The decision by Shell, a global energy giant, to exit its onshore business in Nigeria has sent shockwaves through the country’s oil and gas industry, casting a spotlight on local firms and raising questions about the future of the industry.
On Tuesday, Shell announced that it had agreed to sell its Nigerian onshore subsidiary for up to $2.4 billion, making good on a promise to exit what was for decades one of its most dependable cash cows in Nigeria but, in recent years, has become a big drag on its reputation.
Shell will sell The Shell Petroleum Development Company of Nigeria Limited (SPDC) for a consideration of $1.3 billion, it said in a statement, adding that the buyers will make an additional payment of up to $1.1 billion relating to prior receivables at completion.
BusinessDay’s findings showed that SPDC operates and has a 30 percent stake in the SPDC joint venture that holds 18 onshore and shallow water mining leases. Shell’s resources in SPDC reached around 458 million barrels of oil equivalent by the end of 2022.
“This agreement marks an important milestone for Shell in Nigeria, aligning with our previously announced intent to exit onshore oil production in the Niger Delta, simplifying our portfolio, and focusing future disciplined investment in Nigeria on our deepwater and integrated gas positions,” Shell’s head of upstream, Zoë Yujnovich, said.
However, Shell said the completion of the transaction is subject to approvals by the Federal Government of Nigeria and other conditions.
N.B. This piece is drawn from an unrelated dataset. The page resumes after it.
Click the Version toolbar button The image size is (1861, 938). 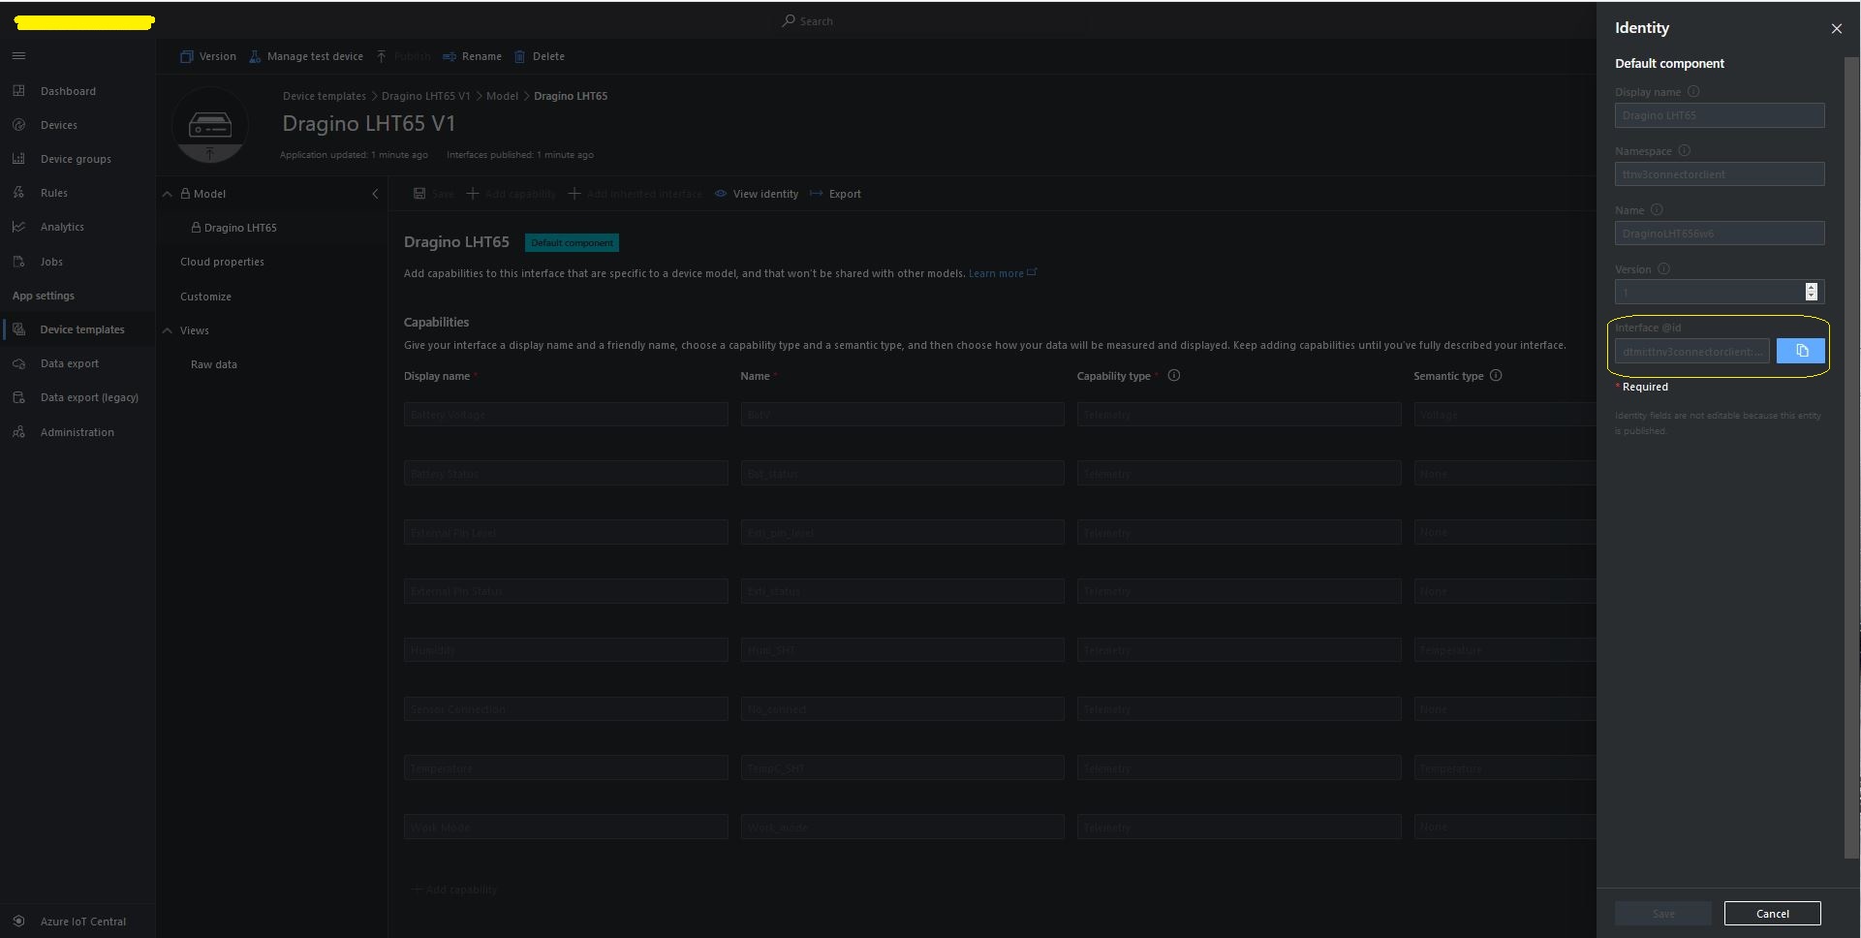click(208, 56)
In a statement on its website on Tuesday, it was disclosed that the transaction has been designed to preserve the full range of SPDC’s operating capabilities following the change of ownership.
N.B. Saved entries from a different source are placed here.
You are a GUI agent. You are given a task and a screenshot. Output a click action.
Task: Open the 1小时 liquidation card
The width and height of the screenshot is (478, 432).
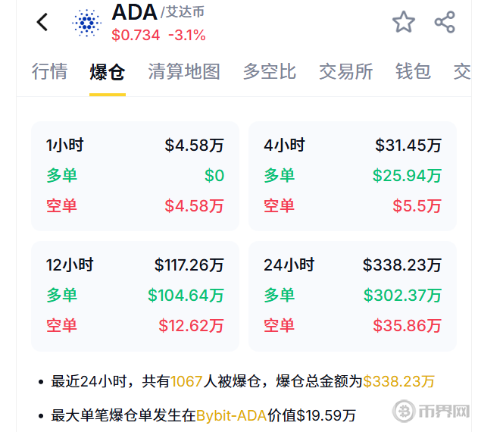point(135,176)
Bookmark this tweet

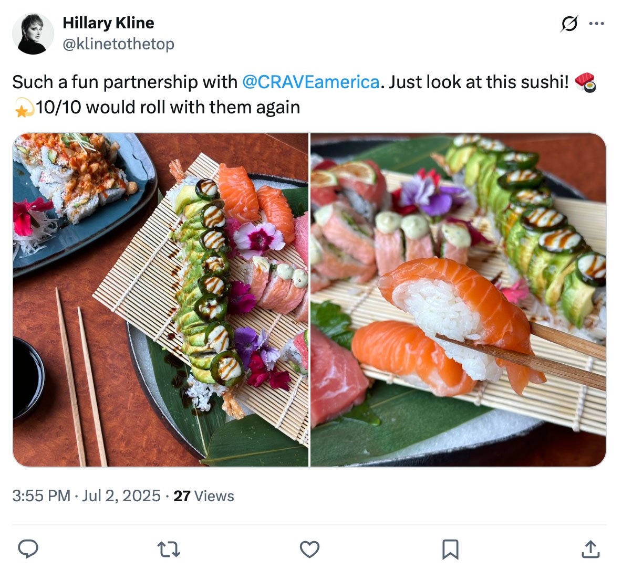coord(450,550)
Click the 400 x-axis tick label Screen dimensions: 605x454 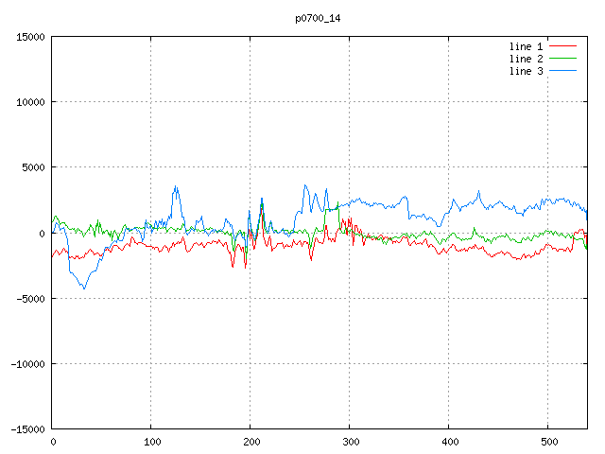point(449,442)
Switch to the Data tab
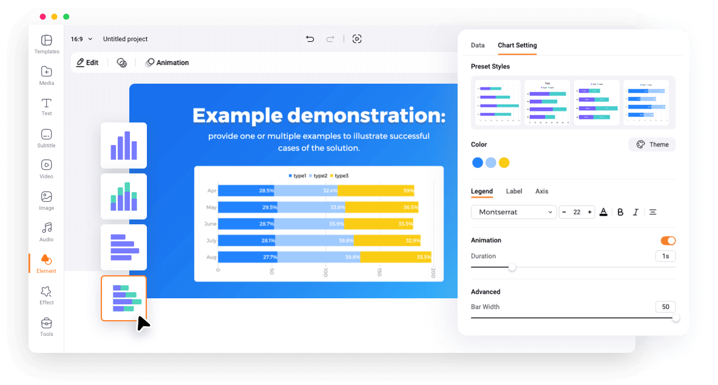This screenshot has height=385, width=718. (478, 45)
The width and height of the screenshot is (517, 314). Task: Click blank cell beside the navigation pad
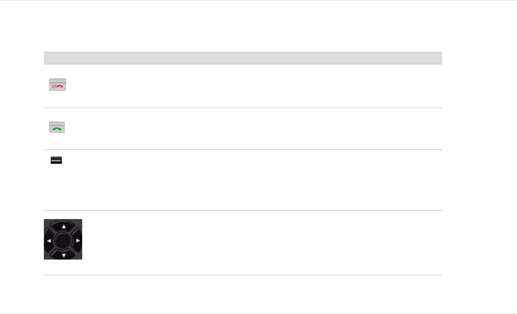click(261, 243)
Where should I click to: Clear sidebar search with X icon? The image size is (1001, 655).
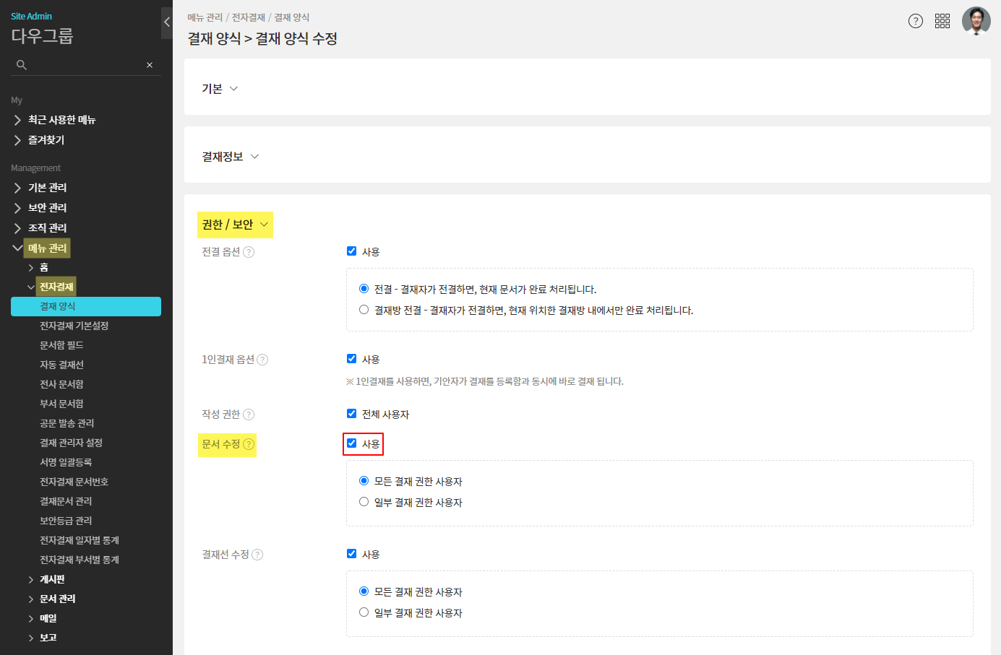(x=150, y=65)
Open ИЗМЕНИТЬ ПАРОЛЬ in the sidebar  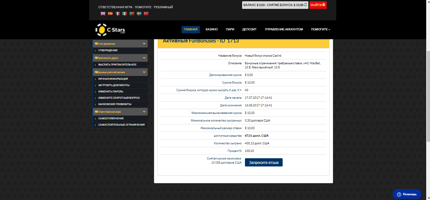[x=111, y=91]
This, it said, “includes the technical expertise, management systems, and processes that SPDC implements on behalf of all the companies in the SPDC Joint Venture (SPDC JV)”.
The statement added that SPDC’s staff will continue to be employed by the company as it transitions to new ownership.
“We do not expect a loss of employment. SPDC’s staff will continue to be employed by the company as it transitions to new ownership,” Shell said on X.
The buyer is a consortium, Renaissance, which comprises ND Western, Aradel Energy, First E&P, Waltersmith, and Petrolin.
BusinessDay findings showed the sale involves Shell’s 30 percent stake in Oil Mining Leases (OMLs) 20, 21, 22, 23, 25, 27, 28, 31, 32, 33, 35, 36, 43, 45, and 46, all onshore, and OMLs 74, 77, and 79, all in shallow water.
On Tuesday, Aradel Holdings Plc confirmed its acquisition through Aradel Energy Limited of an equity interest in SPDC.
“This acquisition marks a significant milestone for Aradel, which will bring enormous benefits to its shareholders, further strengthen its financial outlook, and consolidate its strategic positioning in the Nigerian energy market,” Aradel said.
The company added: “Aradel is committed to working in partnership with all the stakeholders in Renaissance and the SPDC Joint Venture to ensure a smooth transition and drive continued growth and success in Nigeria and beyond.”
For the local operators, the sale presents an opportunity.
“This is a golden opportunity for indigenous companies,” Aisha Mohammed, an energy analyst at the Lagos-based Centre for Development Studies, said. “The assets being sold are highly profitable, and with the right financing and expertise, they can be the foundation for building strong, sustainable Nigerian energy companies.”
A journal on African politics and business by Africa Report said four Nigerian companies (Seplat, Heirs Oil & Gas, Sahara Energy, and NDWestern) were in the running as of the end of 2021 when Shell asked parties interested to put in firm bids by mid-January 2022.
“As of June 2023, only two entities—the Rennaisance Consortium and the Heirs Oil & Gas/Tullow Oil Consortium—remained in contention. The latter had dropped out of the race by October 2023, but Shell had been reticent about the dealmaking,” the Africa Report said.
Analysts said the rise of indigenous players would not only diversify the industry but also create jobs and boost the local economy.
“It would also send a strong message that Nigeria is serious about developing its energy resources,” Niyi Fagbemle, senior project manager at Sofidam Capital, said.
However, challenges remain. Experts said access to financing, competition from international oil companies, and the need for skilled personnel are just some of the hurdles that local firms will need to overcome.
“Additionally, concerns about transparency and regulatory hurdles in the Nigerian oil and gas sector could deter some potential investors,” Fagbemle said.